To qualify for funding, the DOE’s Research Partnership to Secure Energy for America (RPSEA) requires projects to achieve one of the following ends related to shale development:
(1) Reduced risks of environmental impacts;
(2) Improved water handling and treating methods;
(3) Enhanced characterization of shales; and
(4) Improved understanding of the hydraulic fracturing process.
Ohio is one of eight states that is home to organizations receiving funding. Below are details of Ohio’s awards.
Project name: Cost-Effective Treatment of Flowback and Produced Waters via an Integrated Precipitative Supercritical (IPSC) Process.
Funding: DOE share- $1,936,630; Recipient share- $500,160;
Duration: 2 years
Description: According to DOE, OU will evaluate the performance and cost-effectiveness of the IPSC process to convert fracture flowback and produced water generated by unconventional shale gas wells into a clean water product. This technology combines ultraviolet light treatment, chemical precipitation, and an advanced supercritical reactor incorporating a hydrocarbon reforming catalyst.

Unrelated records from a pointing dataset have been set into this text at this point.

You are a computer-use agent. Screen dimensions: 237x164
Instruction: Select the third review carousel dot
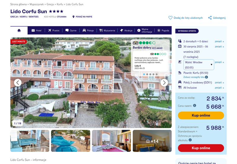pyautogui.click(x=150, y=74)
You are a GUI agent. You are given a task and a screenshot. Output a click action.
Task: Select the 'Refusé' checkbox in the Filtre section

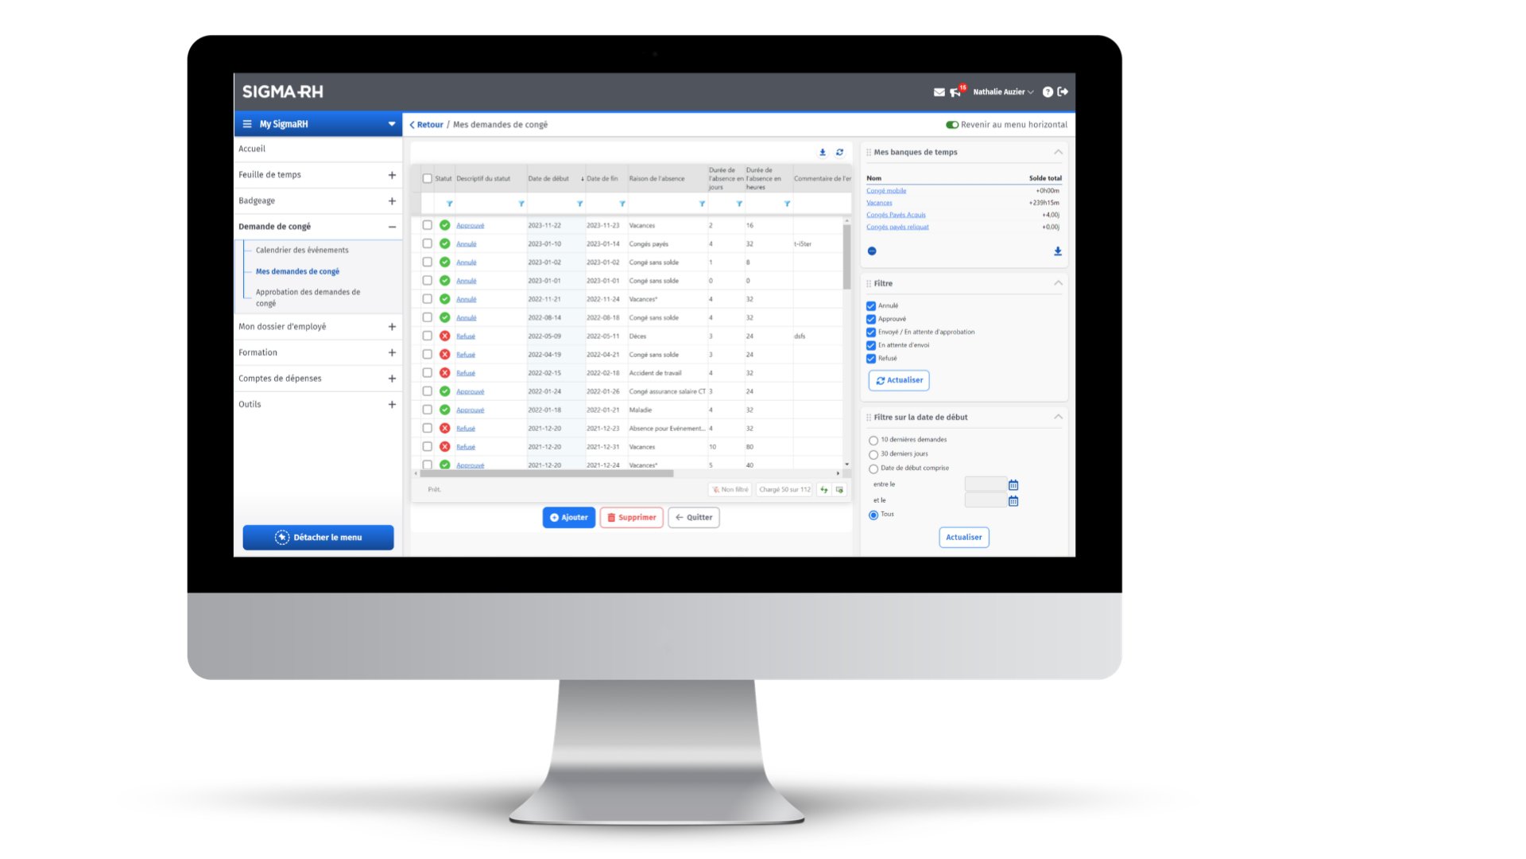pos(871,358)
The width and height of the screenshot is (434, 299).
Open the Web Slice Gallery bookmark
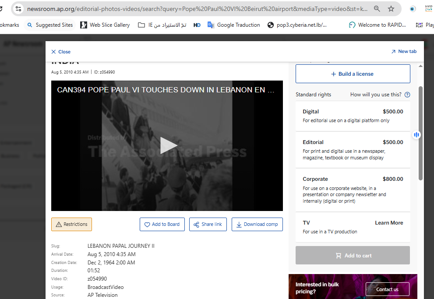point(105,25)
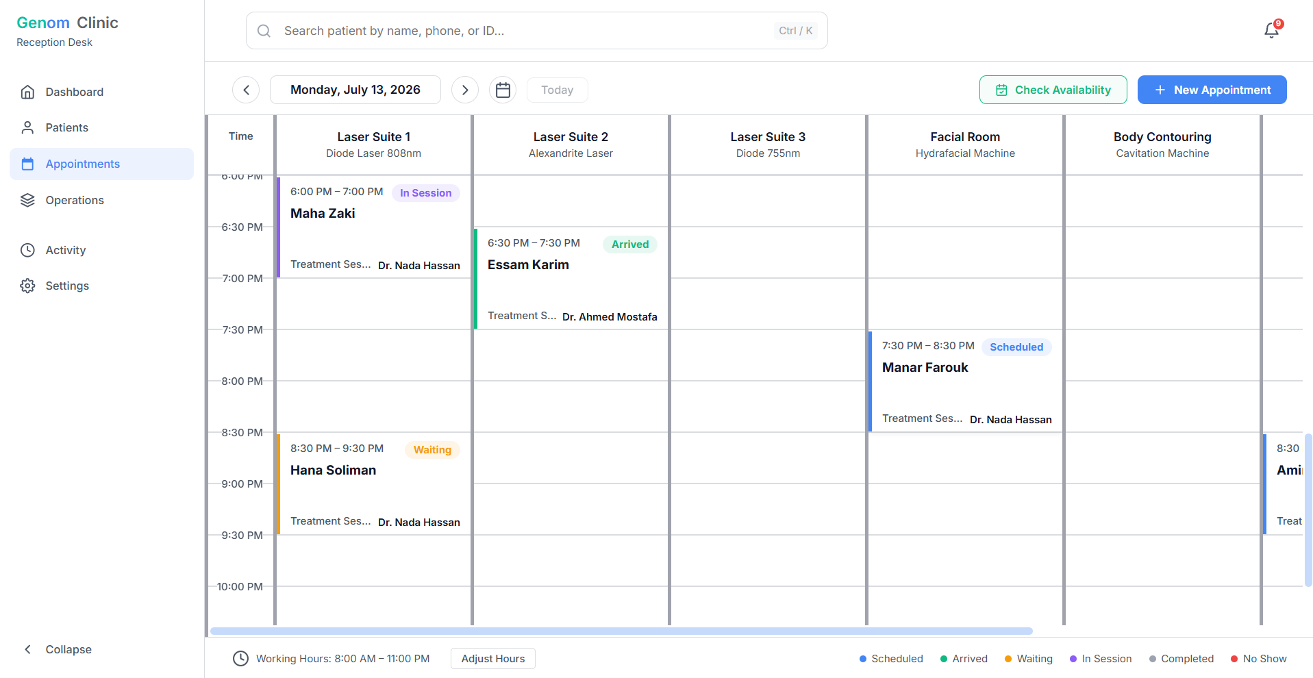The height and width of the screenshot is (678, 1313).
Task: Open the calendar date picker icon
Action: point(503,90)
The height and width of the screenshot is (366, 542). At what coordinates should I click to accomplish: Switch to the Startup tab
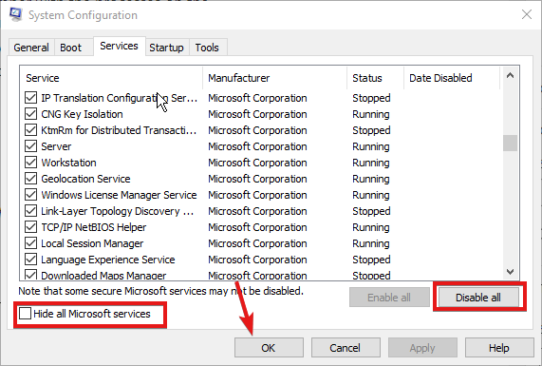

Battelle Memorial Institute
Project name: Development of Subsurface Brine Disposal Framework in the Northern Appalachian Basin
Funding: DOE share- $1,569,592; Recipient share- $402,732
Duration: 2 years
Description: According to DOE, Battelle will address the need for subsurface brine disposal options in the Ohio and neighboring states by compiling geological and reservoir data, developing geocellular models from logs and seismic data, and carrying out advanced reservoir and geomechanical simulations to better understand the geologic setting, reservoir dynamics, geomechanical issues, and subsurface effects of brine disposal. This research will result in maps, geologic cross sections, an inventory of reservoir parameters, and practical guidance for injection operations.